Bt - riskanter als vermutet

Von Udo Pollmer · 16.12.2006
Hinter dem Kürzel Bt verbirgt sich ein populäres und gemeinhin als völlig harmlos angesehenes Pestizid. Bt steht für Bazillus thuringiensis. Diese Bazille tötet Insekten. Zu diesem Zweck bildet es einen Eiweißkristall, der den Darm jener Insekten durchlöchert, die es beim Fressen aufnehmen. Aus diesem Grund wird Bt gezüchtet, die Kristalle gewonnen und in großem Stil auf Nutzpflanzen - vor allem Gemüse und Obst, aber auch im Vorratsschutz - ausgebracht, um Schädlinge zu bekämpfen.

**ROHDATEN:**

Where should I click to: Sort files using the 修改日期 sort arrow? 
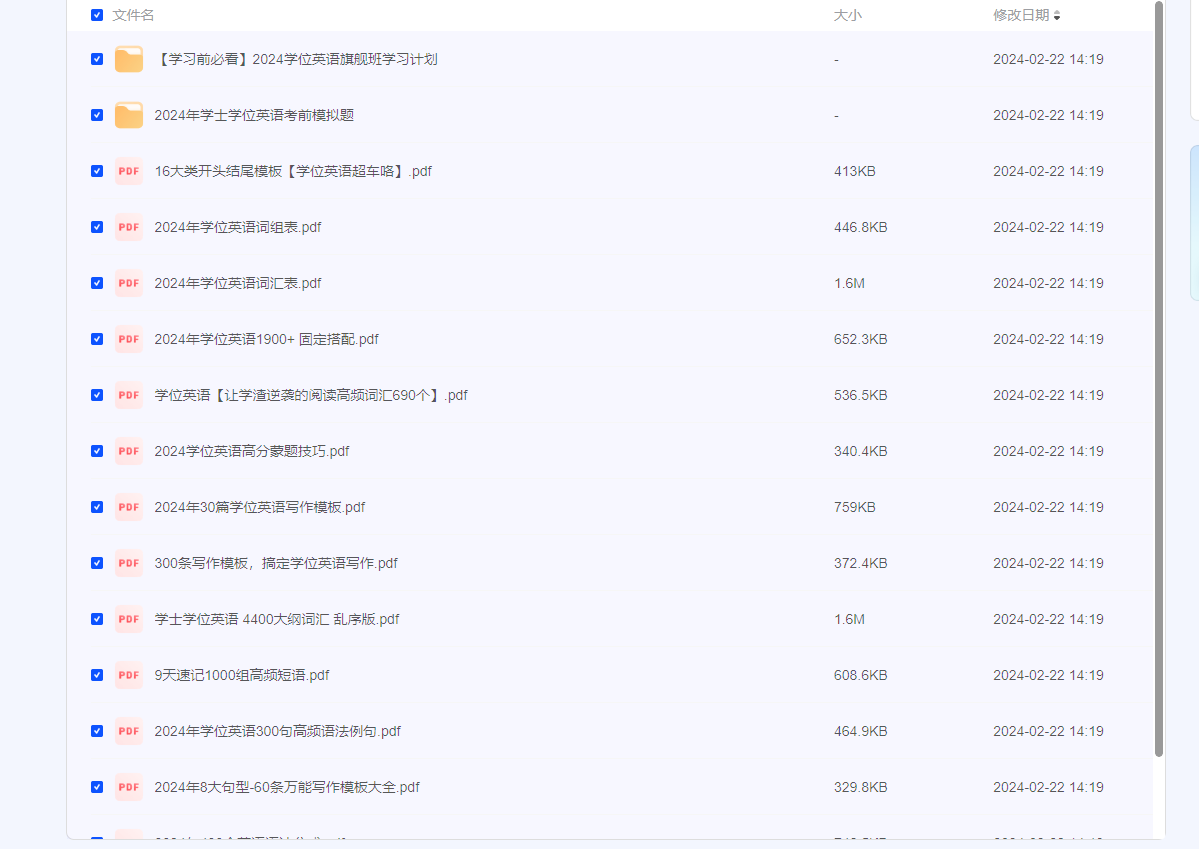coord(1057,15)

**ANFORDERUNG A:** Wofür steht das Kürzel Bt im Text über das Pestizid Bt?
**ANFORDERUNG B:** Erklären Sie bitte mit der Begründung aus dem Text über Bt, warum Bt gezüchtet wird und seine Kristalle auf Nutzpflanzen ausgebracht werden.
**ANFORDERUNG C:** Setzen Sie den Text über das Pestizid Bt nach seinem letzten Satz fort.

**ERGEBNIS A:** Bt steht für Bazillus thuringiensis.

**ERGEBNIS B:** Die Bazille bildet einen Eiweißkristall, der den Darm der Insekten durchlöchert, die ihn beim Fressen aufnehmen. Deshalb wird Bt gezüchtet, und die gewonnenen Kristalle werden in großem Stil auf Nutzpflanzen ausgebracht, um Schädlinge zu bekämpfen.

**ERGEBNIS C:**
Da sich die Eiweißkristalle im Sonnenlicht in kurzer Zeit zersetzen, wird es in ökologischer Hinsicht als wesentlich besser eingestuft als chemische Mittel. Aus diesem Grund ist Bt auch für den biologischen Landbau zugelassen, ja ohne Bt-Präparate wäre er gar nicht möglich. Daneben wird das Mittel gleichermaßen von Hobbygärtnern geschätzt.

Aktueller Anlass
Eine dänische Forschergruppe kommt nach der Analyse von Obst und Gemüse auf Bt-Rückstände zu dem Ergebnis, das davon wohl doch Risiken ausgehen.

Zunächst: Das Pestizid wird - weil als harmlos angesehen - offenbar nicht immer sachgerecht verwendet. Eigentlich sollten Bt-Präparate keinerlei lebende Sporen mehr enthalten. Das ist aber offenbar nicht so. Davon zeugen die teilweise hohen Keimzahlen auf Obst und Gemüse. Dabei gäbe es eine zuverlässige Möglichkeit die Präparate vor der Anwendung von Sporen zu befreien: die Lebensmittelbestrahlung.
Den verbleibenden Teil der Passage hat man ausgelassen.